When traveling either in the United States or overseas, if you say you’re from Wine Country the reply is, “Oh, that is nice. Where in Napa do you live?” When you say Sonoma County, they get a very big blank look and say, “Where is that?” Sound familiar?

From the following list, in which North Coast county are the following AVAs located? 1-Cole Ranch, 2-Howell Mountain, 3-Benmore Valley, 4-Wild Horse Valley, 5-Guenoc, 6-Potter Valley, 7-McDowell Valley, 8-Green Valley, 9-Knight’s Valley and 10-Chalk Hill. Now that you’re in the swing of things, how about a few more that aren’t in the North Coast but are in California? Remember, you’re a wine groupie and are expected to know all of these AVAs—or at least the winery people think you should: 1-Chalone, 2-Cienega Valley, 3-Yorkville Highlands, 4-Edna Valley, 5-Ben Lomond Mountain, 6-Clarksburg, 7-Edna Valley, 8-Dunnigan Hills, 9-Temecula and 10-York Mountain. Well, how did you do? Winery people expect you to get 100 percent correct on this test or you will hurt their egos.

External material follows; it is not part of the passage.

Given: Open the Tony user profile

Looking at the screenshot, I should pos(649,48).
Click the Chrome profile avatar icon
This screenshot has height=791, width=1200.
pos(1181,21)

Answers: North Coast: 1-Mendocino, 2-Napa, 3-Lake, 4-Napa, 5-Lake, 6-Mendocino, 7-Mendocino, 8-Sonoma, 9-Sonoma and 10-Sonoma. In California: 1-San Benito, 2-San Benito, 3-Mendocino, 4-San Luis Obispo, 5-Santa Cruz, 6-Yolo, 7-San Luis Obispo, 8-Yolo, 9-Riverside and 10-San Luis Obispo.

Richard Kunde and I started the Sonoma County Grape Growers Association and the Sonoma County Vineyard Technical Group, and we were very instrumental in getting the Sonoma County Harvest Fair as a Sonoma County showcase. Our singular goal was to promote Sonoma County as one of the finest winegrowing areas in the world. I’m beginning to see some of that gloss we tried to put on Sonoma County becoming a little tarnished. When the wineries in a given area stop using its name on labels, I begin to worry. (Should I also mention that Sonoma County wineries aren’t doing nearly as well at the bigger wine judgings around the country as they have in the past? And, by the way, Lodi, which is really kicking butt, has very strong growers and winery associations that definitely promote its own larger area.)

OK, back to the business at hand—Have you had your bottle yet today?